NREL researchers conducted simulations to add impurities to layers adjacent to the silicon wafer in a solar cell. Specifically, they introduced defects within a thin tunneling silicon dioxide (SiO2) layer that forms part of “passivated contact” for carrier collection, and within the aluminum oxide (Al2O3) surface passivation layer next to the silicon (Si) cell wafer. In both cases, specific defects were identified to be beneficial.

According to NREL press information, the research by Stradins, Yuanyue Liu, Su-Huai Wei, Hui-Xiong Deng, and Junwei Luo, “Suppress carrier recombination by introducing defects: The case of Si solar cell,” appears in Applied Physics Letters.

Finding the correct defects to examine

The researchers state finding the right defect was key to their research process.

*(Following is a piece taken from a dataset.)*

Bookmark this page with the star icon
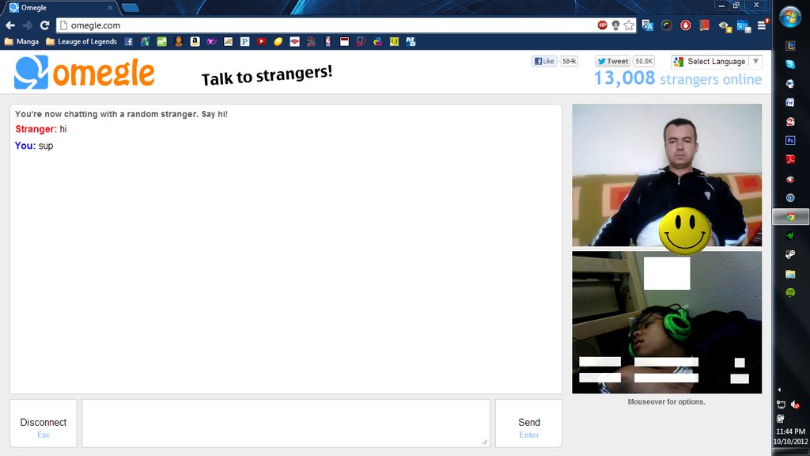(x=629, y=25)
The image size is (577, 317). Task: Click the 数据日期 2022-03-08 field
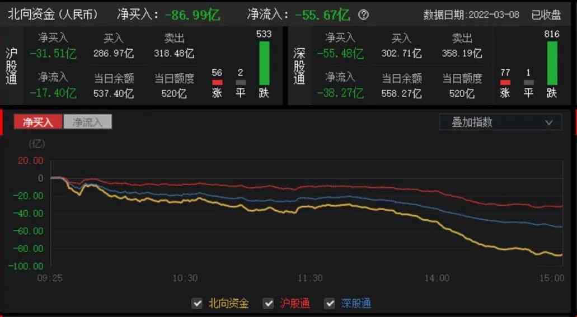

“To promote carrier collection through the tunneling SiO2 layer, the defects need to have energy levels outside the Si bandgap but close to one of the band edges in order to selectively collect one type of photocarrier and block the other. In contrast, for surface passivation of Si by Al2O3, without carrier collection, a beneficial defect is deep below the valence band of silicon and holds a permanent negative charge. The simulations removed certain atoms from the oxide layers adjacent to the Si wafer, and replaced them with an atom from a different element, thereby creating a “defect.” For example, when an oxygen atom was replaced by a fluorine atom it resulted in a defect that could possibly promote electron collection while blocking holes.”

The referenced defects were then sorted according to their energy level and charge state. It is believed more research is needed in order to determine which defects will ultimately produce the best results.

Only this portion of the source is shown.